*Stored items*:
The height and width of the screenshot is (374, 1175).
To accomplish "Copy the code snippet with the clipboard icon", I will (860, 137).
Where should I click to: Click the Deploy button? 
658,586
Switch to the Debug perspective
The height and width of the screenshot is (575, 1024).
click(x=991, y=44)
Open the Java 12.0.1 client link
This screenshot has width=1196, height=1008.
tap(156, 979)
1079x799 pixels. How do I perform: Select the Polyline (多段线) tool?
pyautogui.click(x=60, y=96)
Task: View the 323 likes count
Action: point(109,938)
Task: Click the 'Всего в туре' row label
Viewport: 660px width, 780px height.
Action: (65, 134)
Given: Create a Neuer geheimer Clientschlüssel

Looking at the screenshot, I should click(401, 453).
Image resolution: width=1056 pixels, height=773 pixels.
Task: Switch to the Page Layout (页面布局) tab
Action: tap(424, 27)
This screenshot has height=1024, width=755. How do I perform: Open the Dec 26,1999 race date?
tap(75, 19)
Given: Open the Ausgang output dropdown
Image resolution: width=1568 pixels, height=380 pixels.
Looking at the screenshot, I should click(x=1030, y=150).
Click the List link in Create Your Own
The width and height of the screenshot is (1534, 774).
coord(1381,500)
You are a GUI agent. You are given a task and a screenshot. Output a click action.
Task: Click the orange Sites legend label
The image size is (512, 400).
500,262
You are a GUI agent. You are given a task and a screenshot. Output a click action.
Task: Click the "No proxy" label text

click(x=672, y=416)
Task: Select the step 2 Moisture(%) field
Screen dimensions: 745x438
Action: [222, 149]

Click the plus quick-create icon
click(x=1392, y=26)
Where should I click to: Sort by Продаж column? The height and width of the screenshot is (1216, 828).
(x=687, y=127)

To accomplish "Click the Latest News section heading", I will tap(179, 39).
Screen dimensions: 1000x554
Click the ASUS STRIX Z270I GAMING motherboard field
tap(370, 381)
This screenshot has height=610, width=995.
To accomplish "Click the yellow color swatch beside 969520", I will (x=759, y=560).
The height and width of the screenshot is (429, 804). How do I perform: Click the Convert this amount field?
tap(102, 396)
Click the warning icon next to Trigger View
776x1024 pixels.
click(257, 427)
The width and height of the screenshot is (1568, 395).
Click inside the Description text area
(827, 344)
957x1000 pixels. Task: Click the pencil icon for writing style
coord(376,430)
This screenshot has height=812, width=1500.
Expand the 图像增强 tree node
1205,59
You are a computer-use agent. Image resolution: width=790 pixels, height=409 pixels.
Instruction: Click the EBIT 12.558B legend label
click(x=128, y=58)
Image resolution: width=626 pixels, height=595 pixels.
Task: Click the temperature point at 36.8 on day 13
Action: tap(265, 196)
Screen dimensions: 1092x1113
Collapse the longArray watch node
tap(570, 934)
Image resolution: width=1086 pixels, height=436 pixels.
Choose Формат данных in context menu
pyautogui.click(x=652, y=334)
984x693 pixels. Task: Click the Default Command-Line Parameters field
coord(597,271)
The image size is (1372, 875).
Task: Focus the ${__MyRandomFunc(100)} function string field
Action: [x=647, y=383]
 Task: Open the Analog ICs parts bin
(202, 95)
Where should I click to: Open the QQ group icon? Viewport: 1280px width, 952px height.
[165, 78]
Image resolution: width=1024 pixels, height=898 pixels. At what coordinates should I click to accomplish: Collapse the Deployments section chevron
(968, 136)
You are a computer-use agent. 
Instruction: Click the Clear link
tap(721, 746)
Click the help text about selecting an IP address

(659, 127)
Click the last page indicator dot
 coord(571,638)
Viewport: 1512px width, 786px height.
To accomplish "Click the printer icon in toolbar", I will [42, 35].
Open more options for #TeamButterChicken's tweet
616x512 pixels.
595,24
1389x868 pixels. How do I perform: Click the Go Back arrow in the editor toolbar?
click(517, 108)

*WHAT NEEDS TO BE DONE*:
All records above are to be returned exactly as given.

*RESPONSE*:
The height and width of the screenshot is (374, 1175).
To accomplish "Copy the code snippet with the clipboard icon", I will (860, 137).
Where should I click to: Click the Deploy button? 
658,586
Switch to the Debug perspective
The height and width of the screenshot is (575, 1024).
click(x=991, y=44)
Open the Java 12.0.1 client link
This screenshot has width=1196, height=1008.
tap(156, 979)
1079x799 pixels. How do I perform: Select the Polyline (多段线) tool?
pyautogui.click(x=60, y=96)
Task: View the 323 likes count
Action: point(109,938)
Task: Click the 'Всего в туре' row label
Viewport: 660px width, 780px height.
Action: (65, 134)
Given: Create a Neuer geheimer Clientschlüssel

Looking at the screenshot, I should click(401, 453).
Image resolution: width=1056 pixels, height=773 pixels.
Task: Switch to the Page Layout (页面布局) tab
Action: tap(424, 27)
This screenshot has height=1024, width=755. How do I perform: Open the Dec 26,1999 race date?
tap(75, 19)
Given: Open the Ausgang output dropdown
Image resolution: width=1568 pixels, height=380 pixels.
Looking at the screenshot, I should click(x=1030, y=150).
Click the List link in Create Your Own
The width and height of the screenshot is (1534, 774).
coord(1381,500)
You are a GUI agent. You are given a task and a screenshot. Output a click action.
Task: Click the orange Sites legend label
The image size is (512, 400).
500,262
You are a GUI agent. You are given a task and a screenshot. Output a click action.
Task: Click the "No proxy" label text

click(x=672, y=416)
Task: Select the step 2 Moisture(%) field
Screen dimensions: 745x438
Action: [222, 149]

Click the plus quick-create icon
click(x=1392, y=26)
Where should I click to: Sort by Продаж column? The height and width of the screenshot is (1216, 828).
(x=687, y=127)

To accomplish "Click the Latest News section heading", I will tap(179, 39).
Screen dimensions: 1000x554
Click the ASUS STRIX Z270I GAMING motherboard field
tap(370, 381)
This screenshot has height=610, width=995.
To accomplish "Click the yellow color swatch beside 969520", I will (x=759, y=560).
The height and width of the screenshot is (429, 804). How do I perform: Click the Convert this amount field?
tap(102, 396)
Click the warning icon next to Trigger View
776x1024 pixels.
click(257, 427)
The width and height of the screenshot is (1568, 395).
Click inside the Description text area
(827, 344)
957x1000 pixels. Task: Click the pencil icon for writing style
coord(376,430)
This screenshot has height=812, width=1500.
Expand the 图像增强 tree node
1205,59
You are a computer-use agent. Image resolution: width=790 pixels, height=409 pixels.
Instruction: Click the EBIT 12.558B legend label
click(x=128, y=58)
Image resolution: width=626 pixels, height=595 pixels.
Task: Click the temperature point at 36.8 on day 13
Action: tap(265, 196)
Screen dimensions: 1092x1113
Collapse the longArray watch node
tap(570, 934)
Image resolution: width=1086 pixels, height=436 pixels.
Choose Формат данных in context menu
pyautogui.click(x=652, y=334)
984x693 pixels. Task: Click the Default Command-Line Parameters field
coord(597,271)
The image size is (1372, 875).
Task: Focus the ${__MyRandomFunc(100)} function string field
Action: [x=647, y=383]
 Task: Open the Analog ICs parts bin
(202, 95)
Where should I click to: Open the QQ group icon? Viewport: 1280px width, 952px height.
[165, 78]
Image resolution: width=1024 pixels, height=898 pixels. At what coordinates should I click to accomplish: Collapse the Deployments section chevron
(968, 136)
You are a computer-use agent. 
Instruction: Click the Clear link
tap(721, 746)
Click the help text about selecting an IP address

(659, 127)
Click the last page indicator dot
 coord(571,638)
Viewport: 1512px width, 786px height.
To accomplish "Click the printer icon in toolbar", I will [42, 35].
Open more options for #TeamButterChicken's tweet
616x512 pixels.
595,24
1389x868 pixels. How do I perform: Click the Go Back arrow in the editor toolbar?
click(517, 108)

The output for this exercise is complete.